I have about 60k file stored in HDFS, each file size is in range of kilo bytes 4kb-70kb. Am trying to process them by performing regex search on specific files I know yet, the processing takes too long, and it seems not right ...

the spark job is run on yarn

Hardware specs : 3 nodes, each has 4 core and 15G RAM

targeted_files = sc.broadcast(sc.textFile(doc).collect()) # 3 files

#hdfs://hadoop.localdomain/path/to/directory/ contains ~60K files
df = sc.wholeTextFiles(
    "hdfs://hadoop.localdomain/path/to/directory/").filter(
    lambda pairRDD: ntpath.basename(pairRDD[0]) in targeted_files.value)

print('Result : ', df.collect()) #when I run this step alone, took 15 mins to finish

df = df.map(filterMatchRegex).toDF(['file_name', 'result']) # this takes ~hour and still doesn't finish

would be using HDFS, spark for this task is correct ? also I thought in worst case scenario the processing time would be equal to threading approach using java ... what am I doing wrong ?

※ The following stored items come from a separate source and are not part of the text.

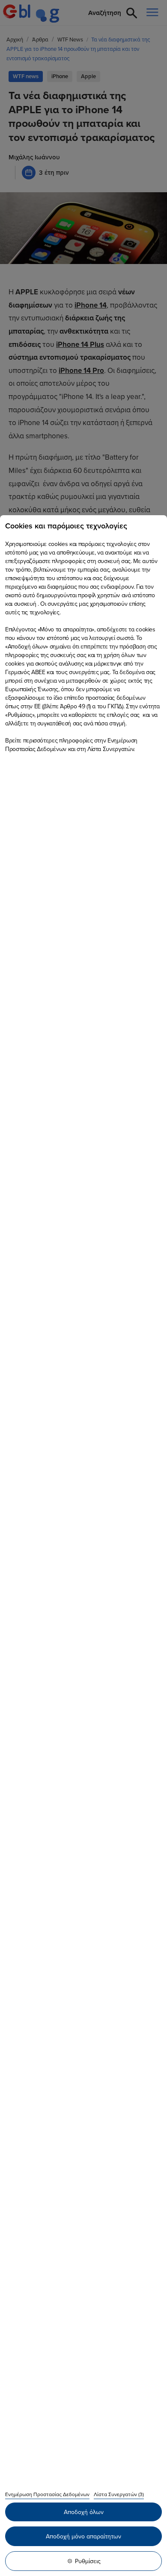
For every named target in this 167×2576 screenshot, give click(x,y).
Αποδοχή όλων (84, 2512)
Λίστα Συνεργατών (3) (119, 2494)
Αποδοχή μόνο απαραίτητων (83, 2536)
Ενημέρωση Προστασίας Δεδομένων (47, 2494)
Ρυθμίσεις (88, 2561)
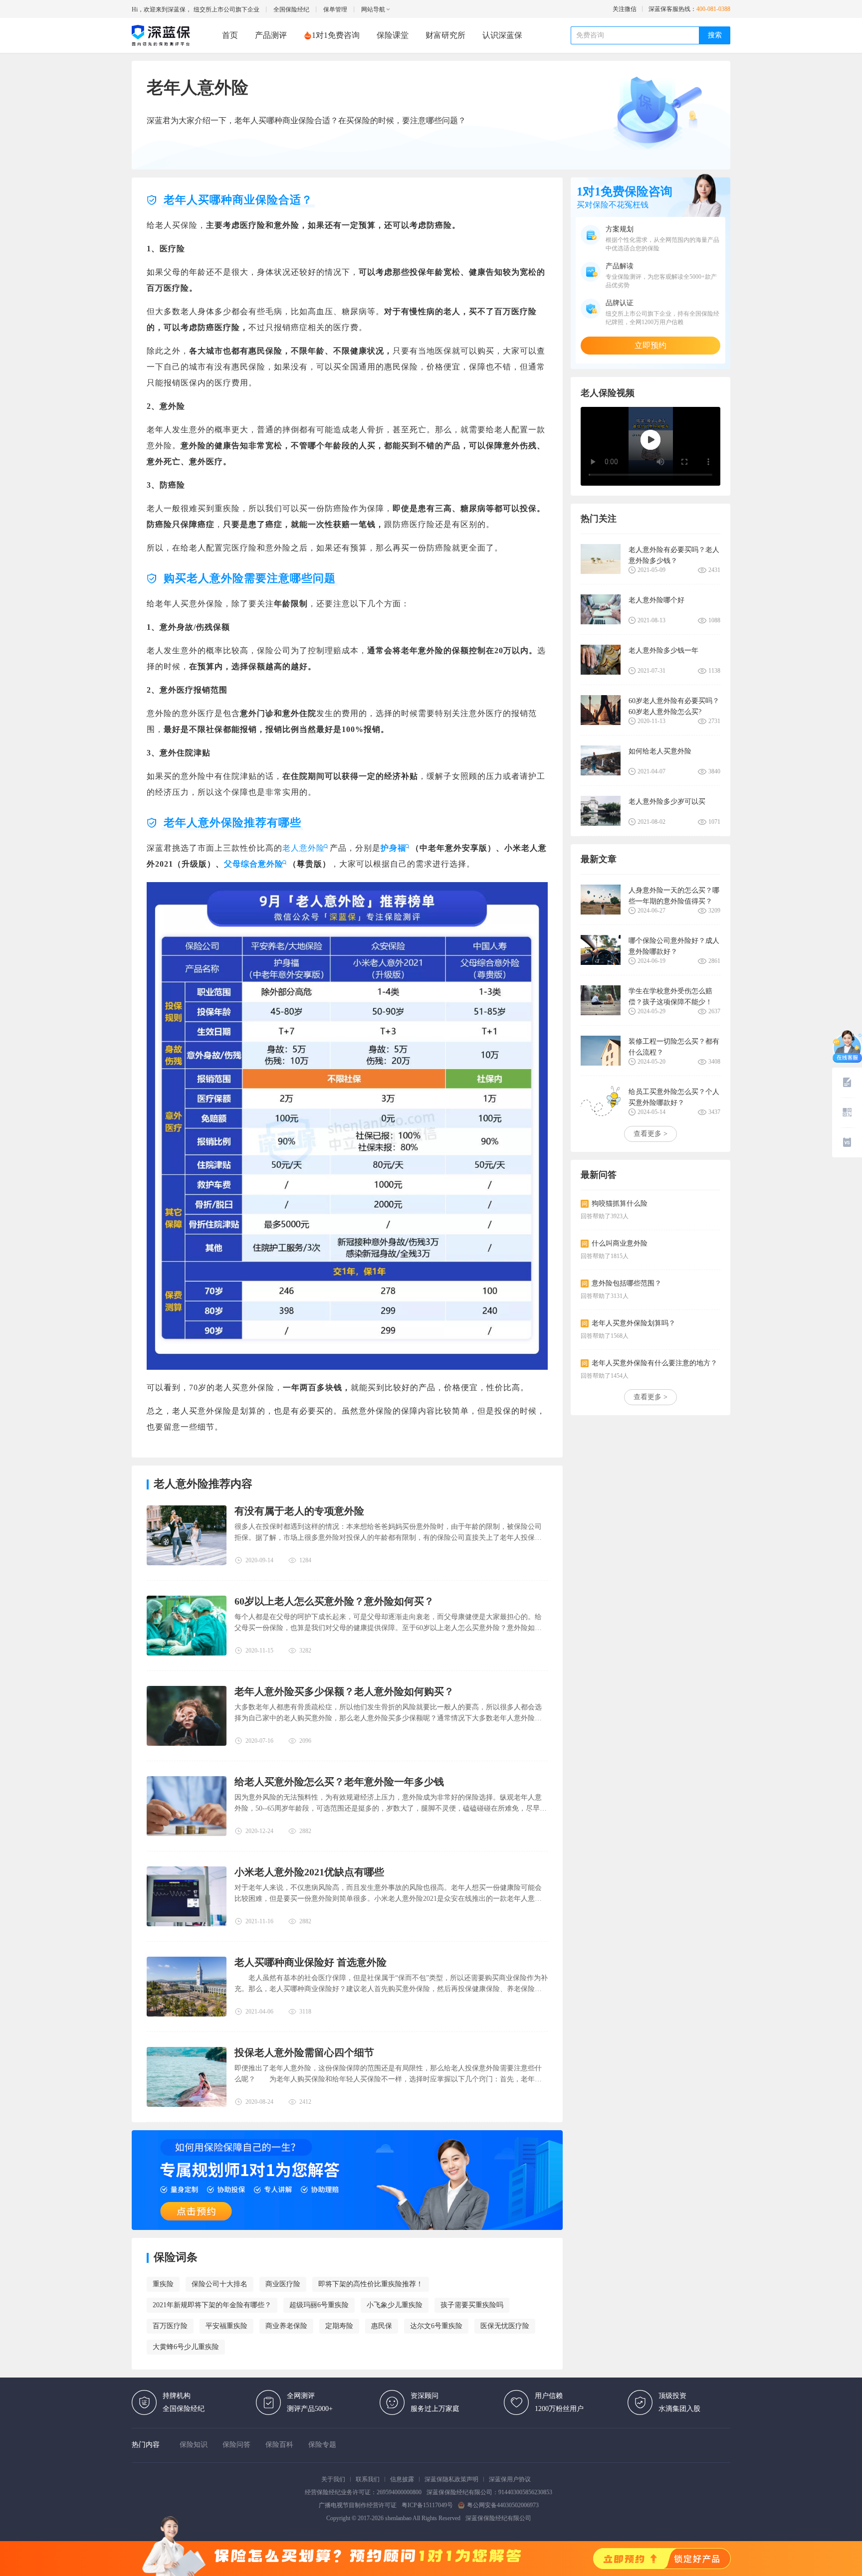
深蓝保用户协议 (510, 2479)
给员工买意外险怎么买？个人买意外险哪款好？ (674, 1097)
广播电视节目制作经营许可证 (358, 2505)
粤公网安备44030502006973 (503, 2505)
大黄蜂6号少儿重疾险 (186, 2347)
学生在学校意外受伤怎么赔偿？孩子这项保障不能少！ (670, 996)
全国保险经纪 (291, 9)
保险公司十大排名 (219, 2284)
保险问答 (236, 2444)
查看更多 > (650, 1133)
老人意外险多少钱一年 (663, 650)
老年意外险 (422, 650)
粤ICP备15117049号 (427, 2505)
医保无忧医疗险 (504, 2326)
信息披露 (402, 2479)
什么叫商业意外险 (619, 1243)
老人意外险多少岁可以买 (667, 801)
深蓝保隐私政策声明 (451, 2479)
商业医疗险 (282, 2284)
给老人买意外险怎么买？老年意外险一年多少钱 (339, 1781)
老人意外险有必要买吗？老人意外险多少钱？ (674, 555)
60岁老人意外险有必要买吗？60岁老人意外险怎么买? (674, 706)
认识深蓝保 (502, 35)
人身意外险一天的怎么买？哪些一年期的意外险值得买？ (674, 896)
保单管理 (335, 9)
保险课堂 (393, 35)
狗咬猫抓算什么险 (619, 1203)
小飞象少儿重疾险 (395, 2305)
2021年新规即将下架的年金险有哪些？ (212, 2305)
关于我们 (333, 2479)
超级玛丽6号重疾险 (319, 2305)
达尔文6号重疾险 (436, 2326)
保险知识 (194, 2444)
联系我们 (368, 2479)
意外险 (286, 225)
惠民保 (381, 2326)
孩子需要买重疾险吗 (471, 2305)
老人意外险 (303, 848)
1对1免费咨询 (336, 35)
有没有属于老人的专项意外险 (299, 1510)
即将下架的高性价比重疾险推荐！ (370, 2284)
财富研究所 (445, 35)
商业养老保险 (286, 2326)
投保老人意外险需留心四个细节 (304, 2052)
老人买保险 (176, 225)
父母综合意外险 (253, 864)
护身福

I came across this link which addresses the same problem, but am not sure how to handle it in pyspark it seems all/most of time taken during reading files from HDFS, is there a better way to read/store small files and process them with spark ?

Exorcismus
  • 2,243
  • 1
  • 35
  • 68

3 Answers3

1

It doesn't seem like a right use case of spark to be honest. Your dataset is pretty small, 60k * 100k = 6 000 mB = 6 GB, which is within reason of being run on a single machine. Spark and HDFS add material overhead to processing, so the "worst case" is going to be clearly slower than a multi-threaded approach on a single machine. In general, parallelization on a single machine (multi-threading) will be faster than parallelizing over a cluster of nodes (Spark)

information_interchange
  • 2,538
  • 6
  • 31
  • 49
0

In general the best tool to do search in a Hadoop setting is SOLR. It is optimized for searching, so though a tool like spark can get the job done you will never expect similar performance.

Dennis Jaheruddin
  • 21,208
  • 8
  • 66
  • 122
  • will SOLR provide parallel processing for multiple files? – Exorcismus Jul 31 '19 at 15:28
  • @Exorcismus SOLR is indeed built to scale massively, so it can certainly work in parallel. However, upon reviewing the other answers, I must also say that if your total dataset is only a few GB, it feels a bit odd to use a multi-node setup. – Dennis Jaheruddin Aug 01 '19 at 08:11
  • @Exorcismus Also note that solr will not read the files raw from HDFS whenever you want to do something, which may well be the bottleneck that you are hitting. – Dennis Jaheruddin Aug 01 '19 at 08:12
0

Try df.coalesce(20) after loading to decrease the number of partitions and keep their size about ~128MB. Perform transformations and actions afterwards.